La tête à Toto

La tête à Toto, Sandra Kollender, Ed. Steinkis, 2012
"- Écoute Anna, ton bébé est gravement malade, mais tu sais il pourrait être handicapé. Ah, OK, il est handicapé ? Mais tu pourrais être une mère célibataire. Ah, ça aussi ? Bon, mais ne te plains pas, je te rappelle que le père de ton fils est vivant alors que ton amoureux d'avant est mort d'un cancer. Tu vois, ça va tout de suite mieux non ?"
J'ai préféré ces phrases d'accroche à un résumé fait par mes petites mains et mon petit cerveau parce qu'elles résument à la fois le contenu du livre et le ton général, qui oscille entre gravité et humour. Roman autobiographique d'une mère qui se bat pour que son fils handicapé, qui se développe beaucoup plus tardivement que la "moyenne", qui ne parle que très peu et encore dans un charabia difficilement compréhensible par quelqu'un d'autre que sa mère, puisse progresser, et soit reconnu pour ce qu'il est : un enfant avec plein de possibilités d'évoluer et empli d'espoir et d'amour.
Qui s'intéresse un peu à l'insertion des enfants que l'on dit différents, handicapés moteur ou physique sait que le parcours des parents est extrêmement ardu, que les arcanes des administrations sont tortueuses et surtout que les moyens financiers n'y sont pas ! Sandra Kollender explique, démontre et raconte son véritable chemin de croix pour tenter de faire inscrire son garçon dans des écoles, pour même, dès le départ trouver un professionnel de la santé qui lui posera un diagnostic et l'aidera à faire progresser son fils.
Bon, je ne voudrais pas plomber l'ambiance d'autant plus que ce roman qui traite de questions difficiles est aussi très drôle. Parce que Anna, la narratrice, veut aussi vivre pour elle. Pas évident de concilier le rôle de mère d'enfant handicapé, celui de femme-seule-qui-voudrait-encore-se-faire-peloter, celui de copine. A ce propos, quel dilemme le soir où elle doit choisir entre la copine et le mec qu'elle vient de rencontrer :
"Je lui explique que je ne peux pas planter la copine avec qui j'ai rendez-vous ce soir mais que je vais voir ce que je peux faire. Je te rappelle plus tard. Salut.
Si j'accepte, je passe pour la nana qu'on siffle et qui arrive. Pas bon pour la suite. Si je refuse, je ne roule pas de pelle, je ne me fais pas tripoter et en plus j'y pense toute la soirée. Pas bon non plus." (p.103)

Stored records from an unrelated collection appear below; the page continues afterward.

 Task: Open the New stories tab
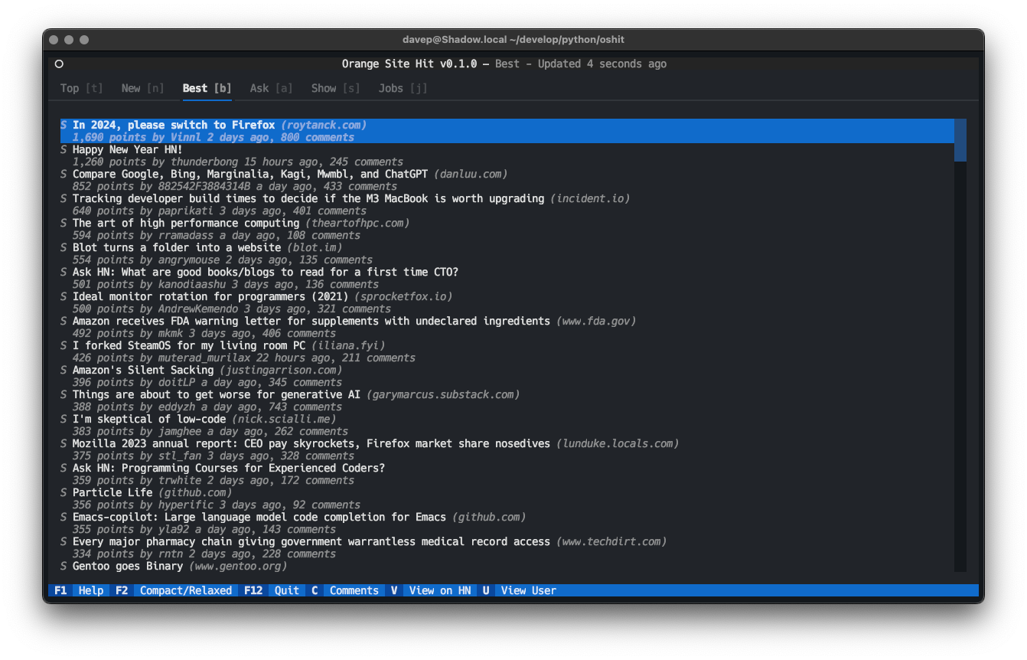click(142, 88)
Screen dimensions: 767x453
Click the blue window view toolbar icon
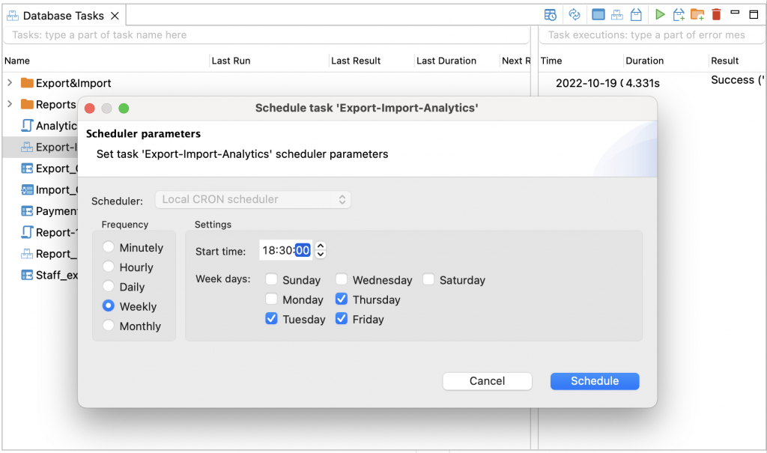[598, 15]
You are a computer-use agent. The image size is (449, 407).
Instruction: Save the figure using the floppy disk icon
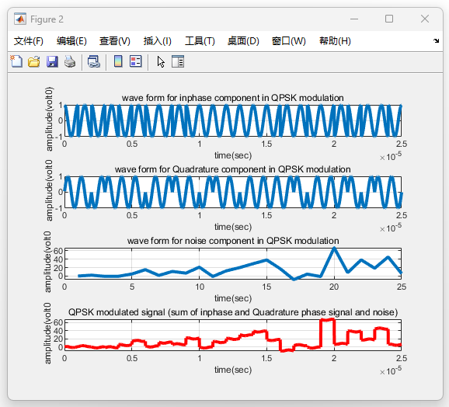[x=52, y=61]
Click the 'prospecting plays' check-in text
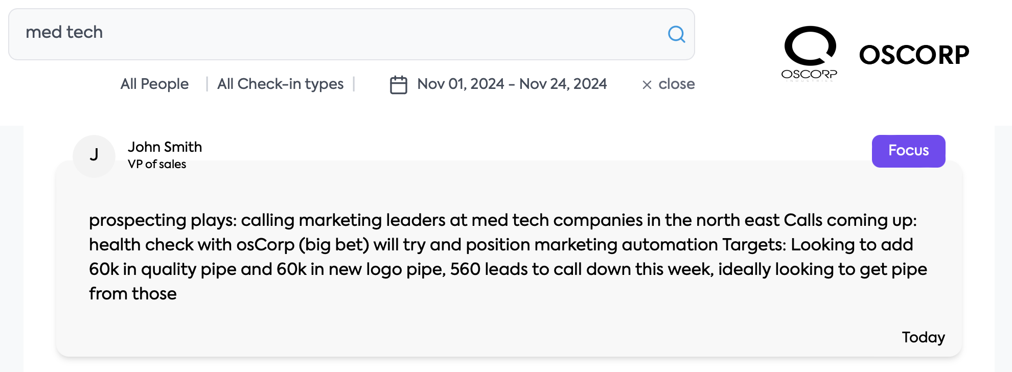1012x372 pixels. [x=163, y=220]
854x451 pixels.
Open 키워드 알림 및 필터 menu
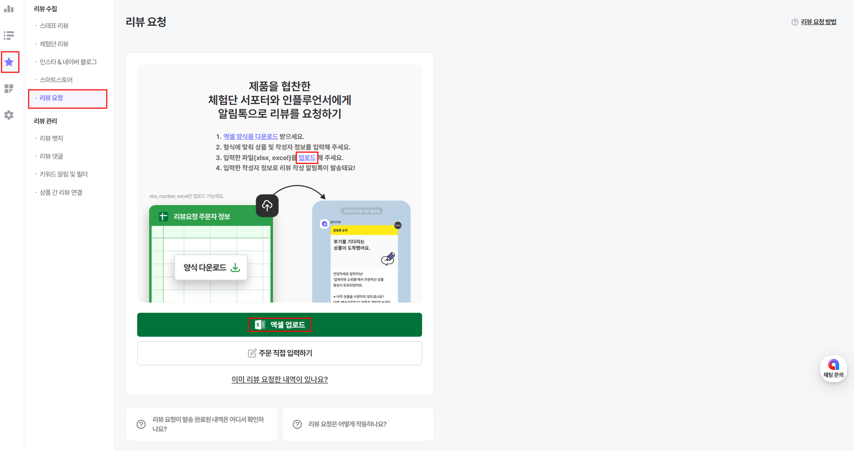63,174
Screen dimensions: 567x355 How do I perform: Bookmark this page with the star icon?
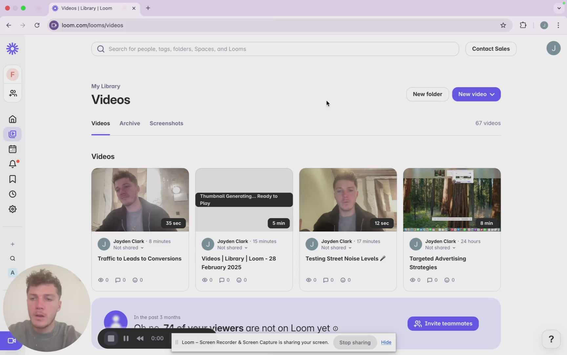pyautogui.click(x=503, y=25)
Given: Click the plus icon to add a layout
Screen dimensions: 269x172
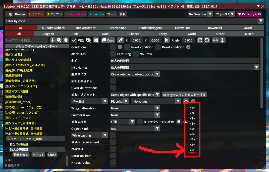Looking at the screenshot, I should [52, 40].
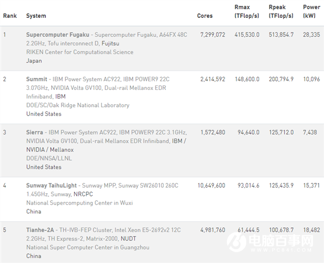Image resolution: width=324 pixels, height=263 pixels.
Task: Click the Rpeak (TFlop/s) column header
Action: pos(281,12)
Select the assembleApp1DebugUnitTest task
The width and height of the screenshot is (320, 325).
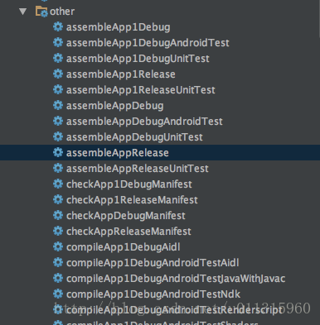138,59
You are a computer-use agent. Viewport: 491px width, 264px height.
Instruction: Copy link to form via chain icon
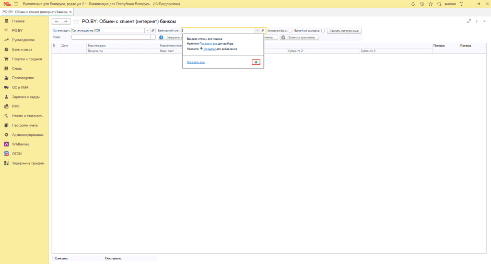point(469,21)
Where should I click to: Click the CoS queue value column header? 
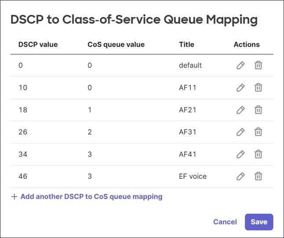116,44
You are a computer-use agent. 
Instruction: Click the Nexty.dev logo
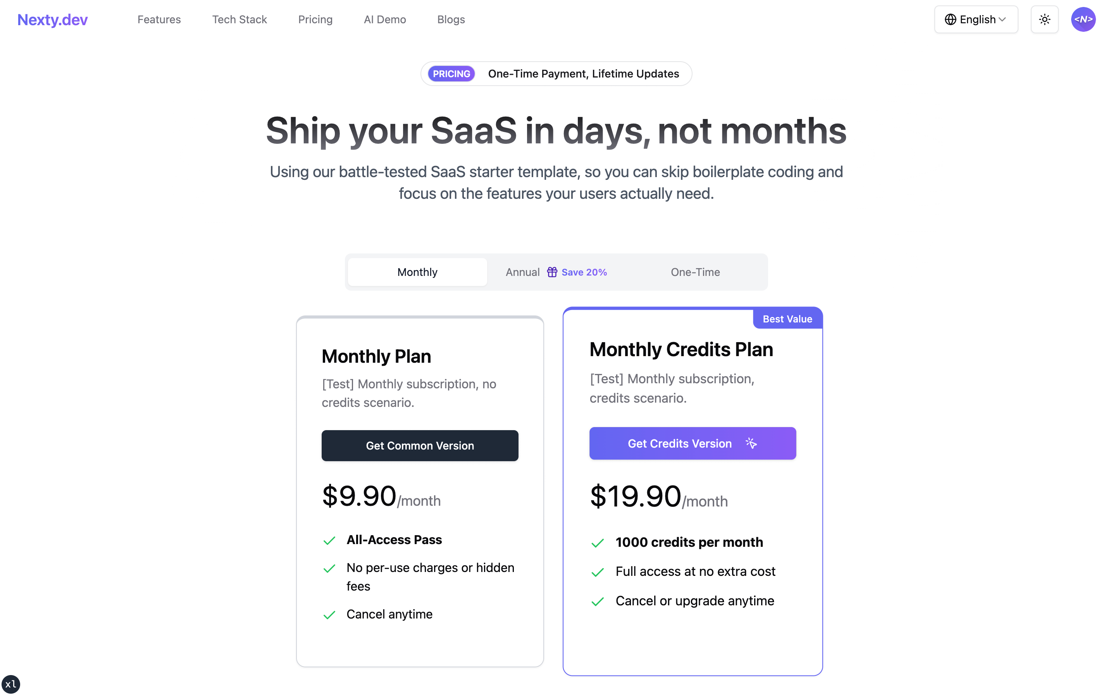52,19
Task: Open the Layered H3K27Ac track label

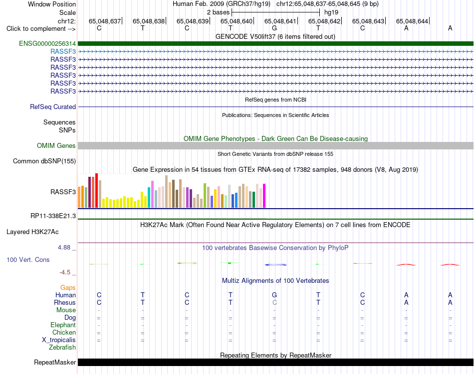Action: pyautogui.click(x=32, y=232)
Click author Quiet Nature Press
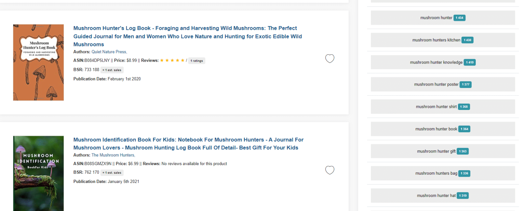 coord(109,52)
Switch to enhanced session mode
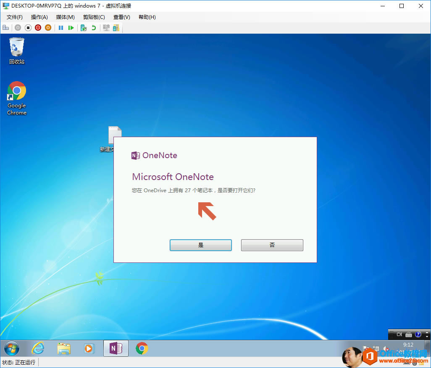 (106, 27)
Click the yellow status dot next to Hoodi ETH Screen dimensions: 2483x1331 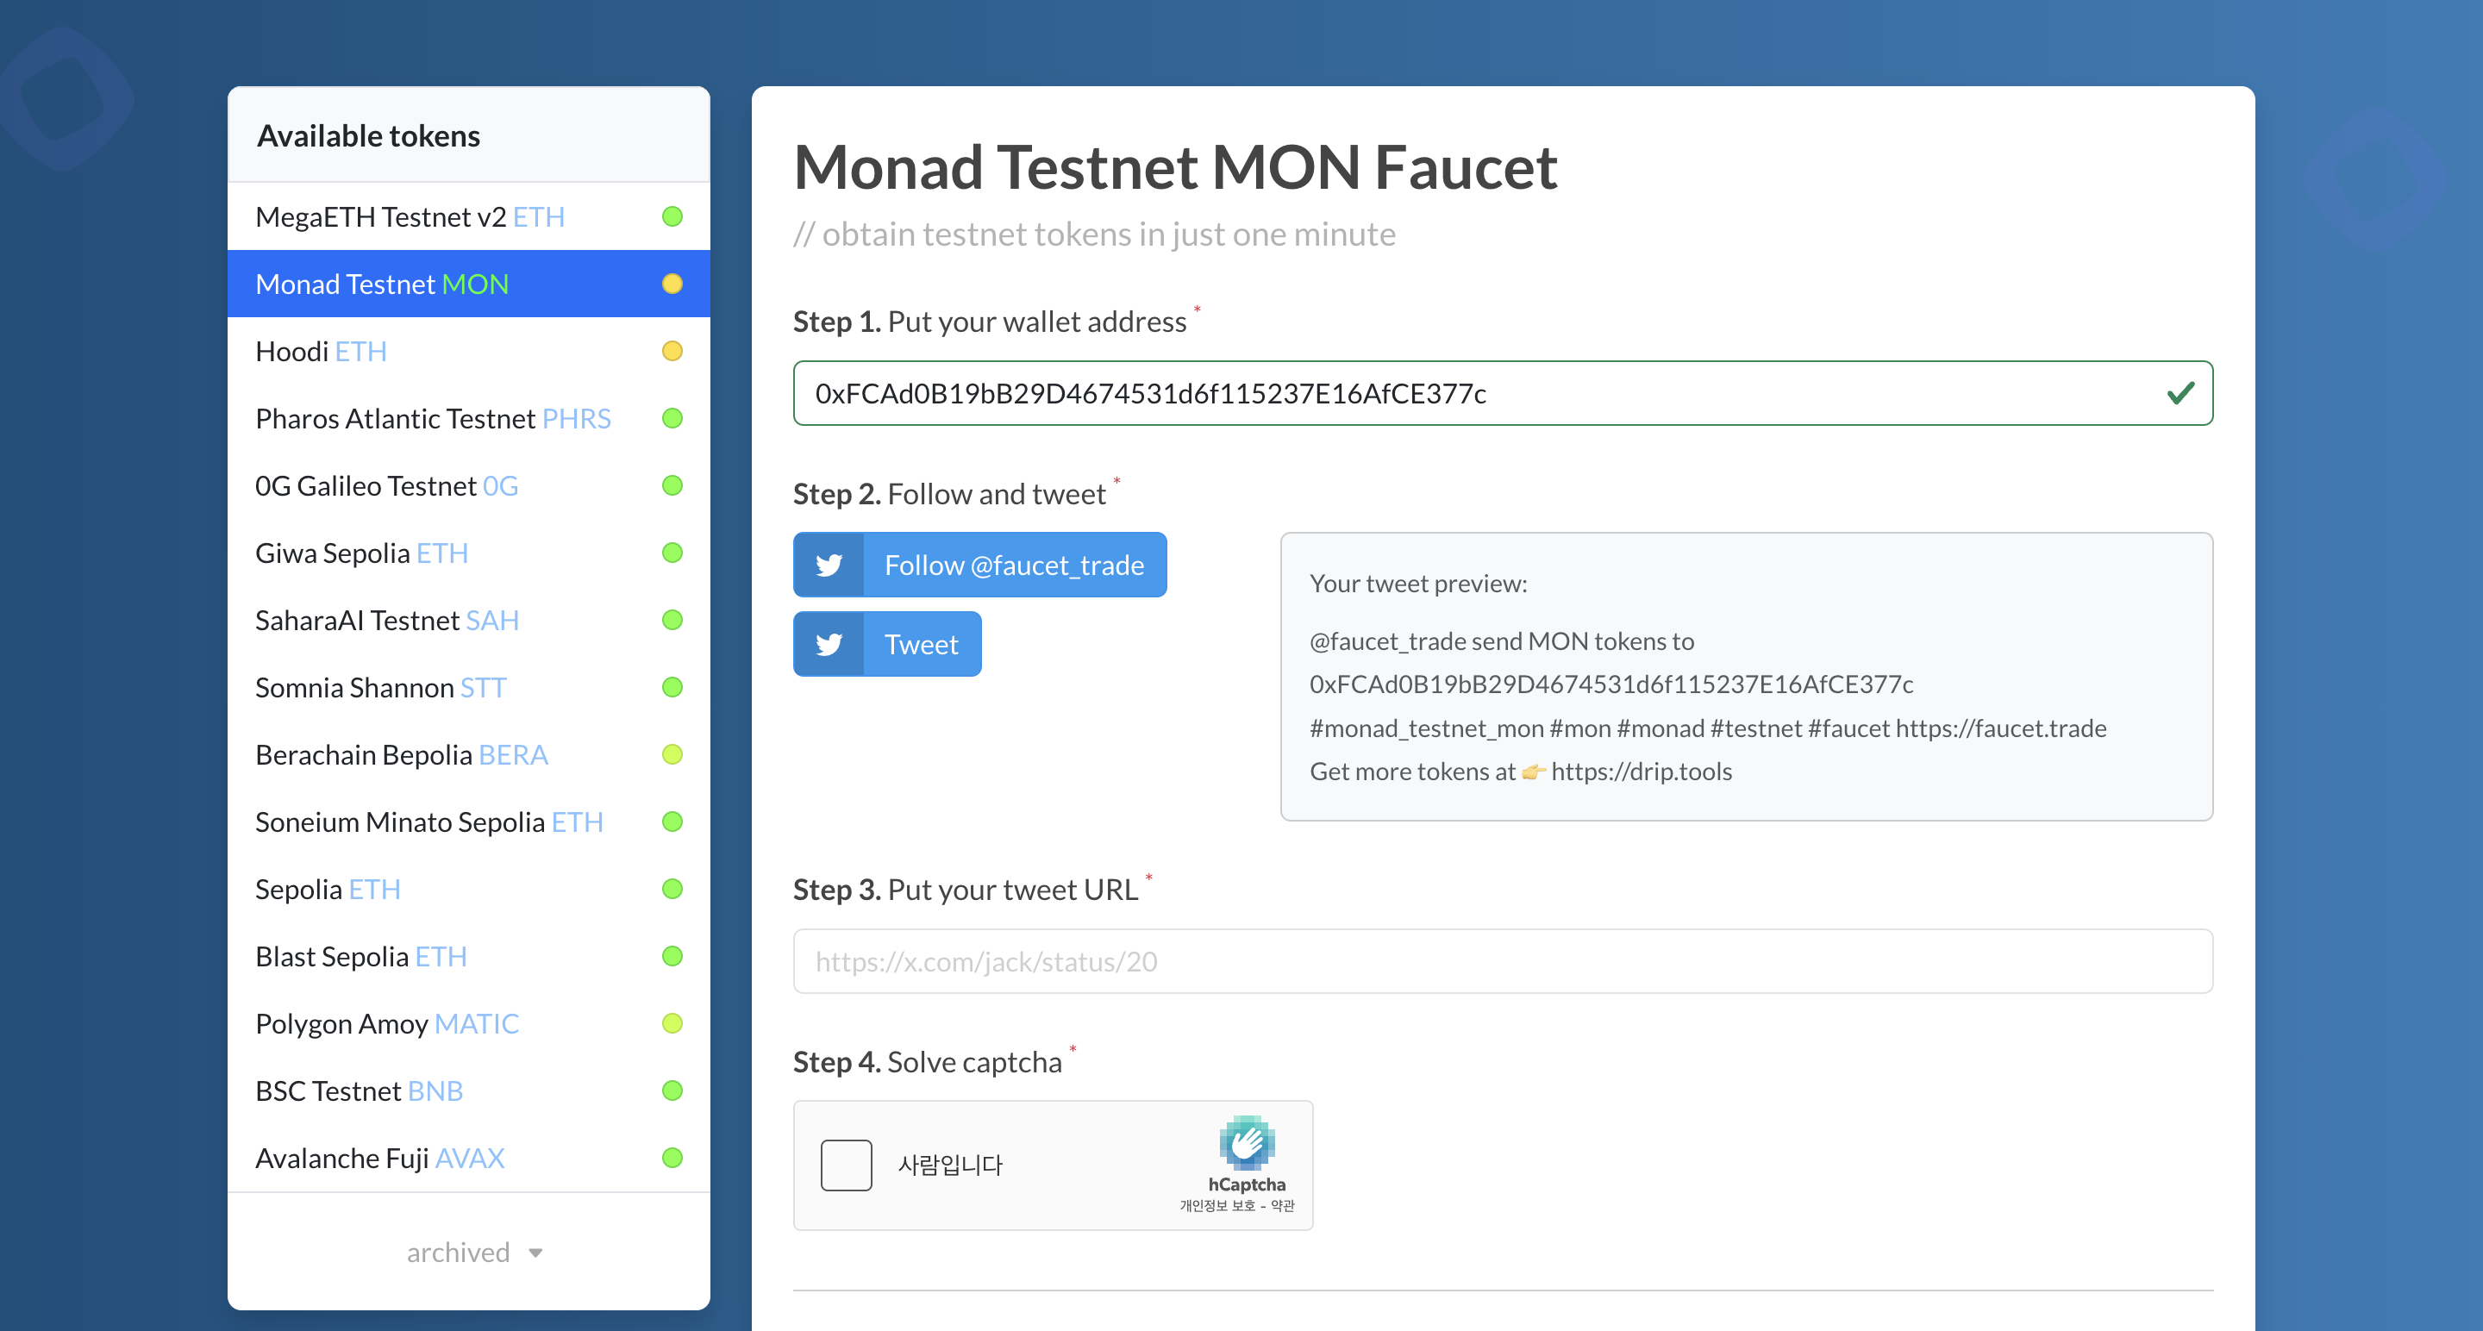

Elle adopte un ton décalé, se moque d'elle-même, de son fils, ironise sur les professionnels qui ne lui disent rien -parce qu'ils ne savent pas dépister le handicap rare de son fils-, va parfois jusqu'à leur vouloir un peu de mal, mais juste un peu, rien de grave : "Je te souhaite de pourrir de l'intérieur, de perdre la vue, l'usage de ta main droite, d'être incontinent, insomniaque, migraineux, d'être bouffé très lentement par les vers, et de souffrir atrocement jusqu'à la mort, espèce d'ignoble charlatan." (p.22). Prendre la vie de ce côté, rire un peu de tout, expulser sa rage de cette manière, c'est aussi le moyen pour elle de pouvoir continuer à dépenser autant d'énergie pour Noé son fils.
"Noé a dix mois. Voilà c'est tout.
C'est la totalité de ses états de services.
Noé a vaillamment atteint les dix mois. C'est une performance. On l'applaudit le plus fort possible, ce qui nous fera oublier qu'il ne tient toujours pas sa tête." (p.40)
Ce petit livre, 155 pages aérées, de format idéal pour une poche et pour lire dans les transports en commun, (mais prévoyez des lunettes si comme moi l'âge arrivant, vos bras ne sont plus assez longs pour lire sans aide oculaire, car la police est petite -la police de caractère bien entendu, jamais, je ne pourrais laisser entendre que les forces de l'ordre...) est surtout un livre d'une grande tendresse et d'un amour fusionnel mère-fils. Il ne changera pas la vision générale que la société a des handicapés, mais il permet de montrer le quotidien de parents d'enfants handicapés, toutes les démarches épuisantes et souvent vaines qu'ils sont obligés de mener pour tenter de les faire accepter. Mais surtout, il montre combien l'amour d'un enfant handicapé est au moins aussi fort que celui d'un autre enfant et combien cette récompense réconforte et redonne de l'énergie pour aller encore plus loin, malgré l'abattement qui parfois gagne du terrain.